[Task instructions]:
Write out the lines below again with "dropdown" swapped for "menu" and everything else kept the same. Leave the pictures out.

[Entries for locating words and elements]
☆ ☆ ☆ ☆ ☆ ☆ ☆

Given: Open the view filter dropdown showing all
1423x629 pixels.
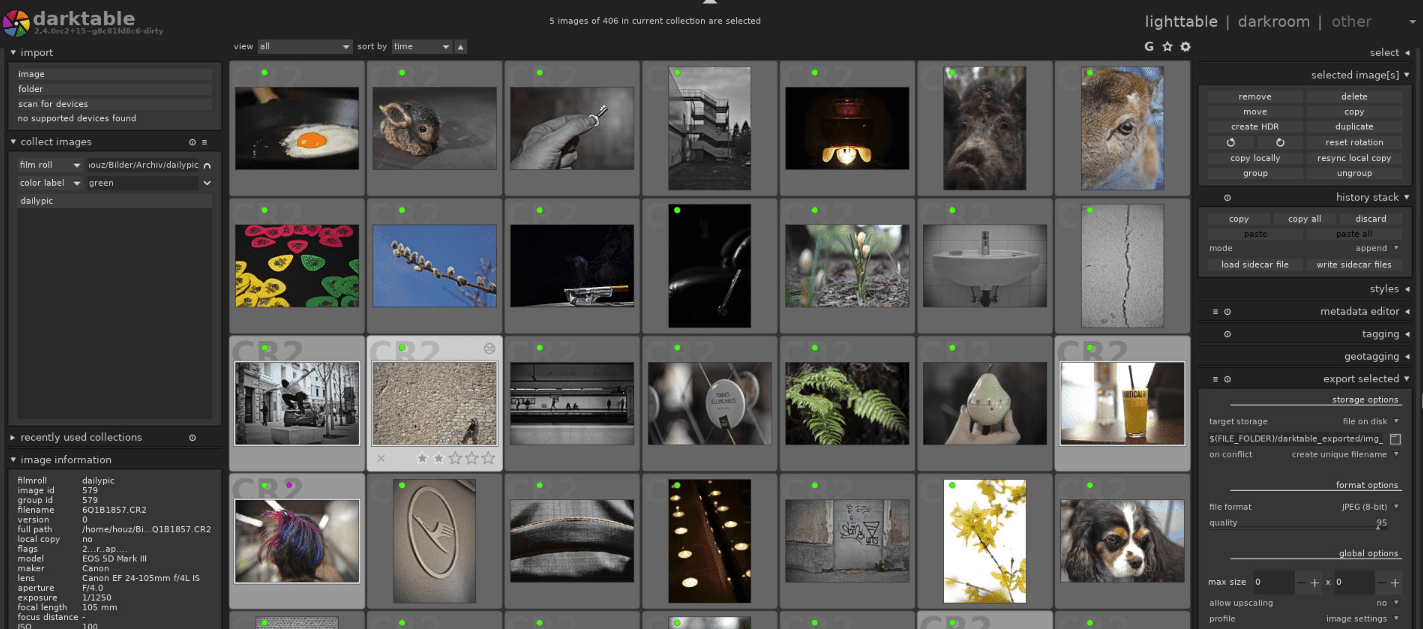Looking at the screenshot, I should click(305, 47).
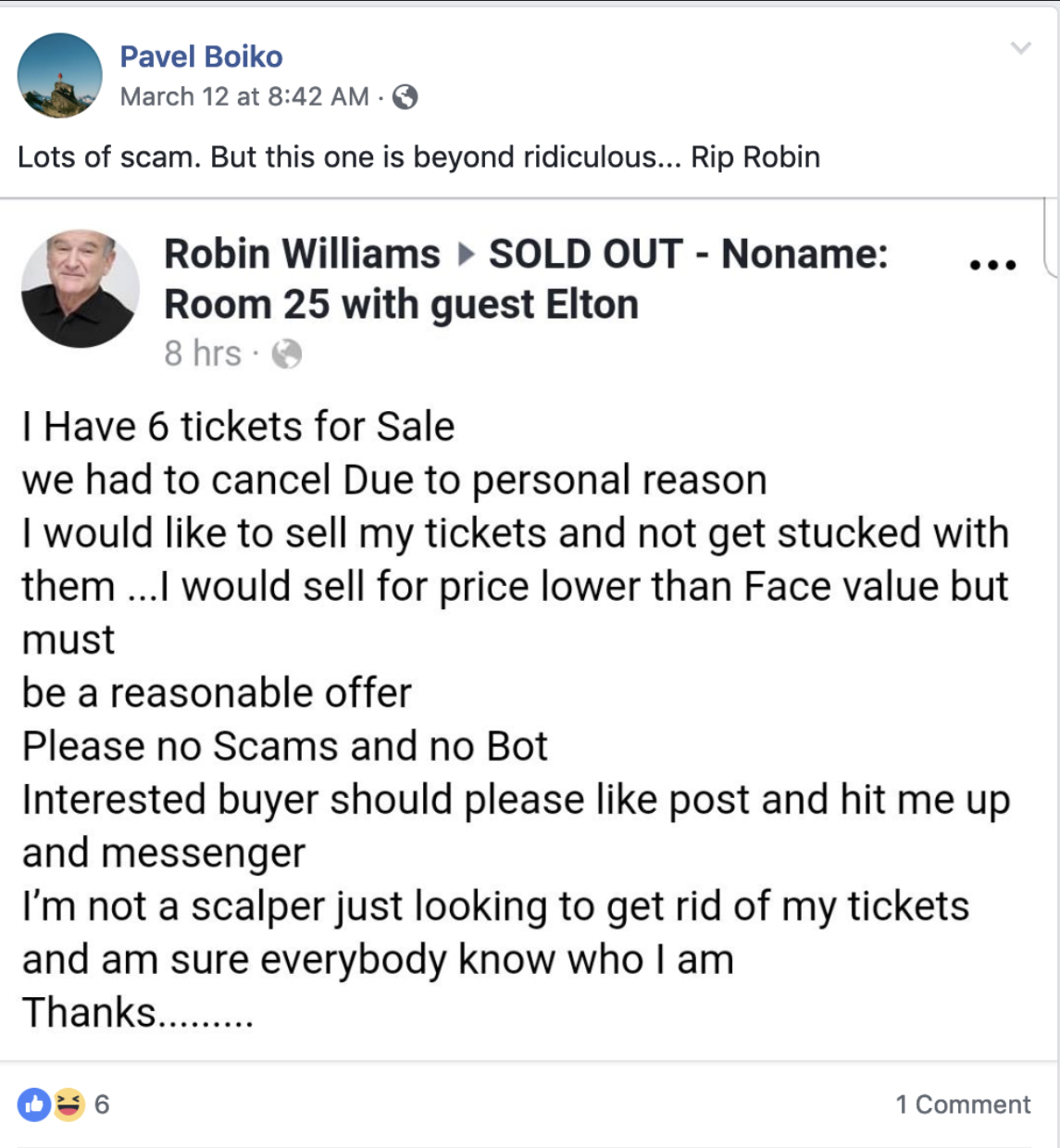Select the post text starting with I Have 6 tickets
The image size is (1060, 1148).
(x=237, y=427)
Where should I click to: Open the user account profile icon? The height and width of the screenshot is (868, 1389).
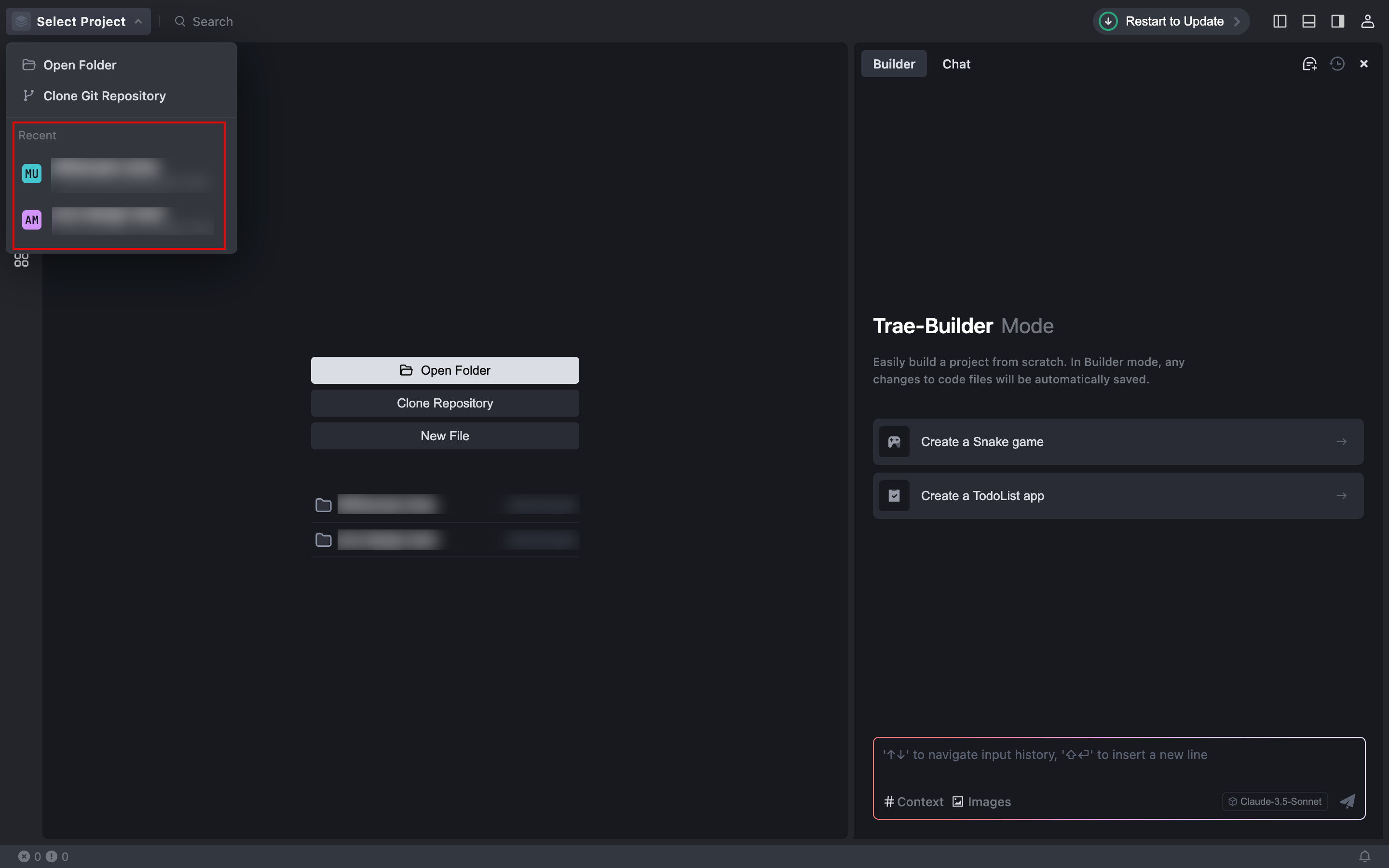pos(1367,21)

☆ ☆ ☆ ☆ ☆ ☆ ☆

[Finished exercise]:
Given: Open the view filter menu showing all
1423x629 pixels.
Looking at the screenshot, I should click(305, 47).
Select the post text starting with I Have 6 tickets
The image size is (1060, 1148).
(x=237, y=427)
Where should I click to: Open the user account profile icon? The height and width of the screenshot is (868, 1389).
pos(1367,21)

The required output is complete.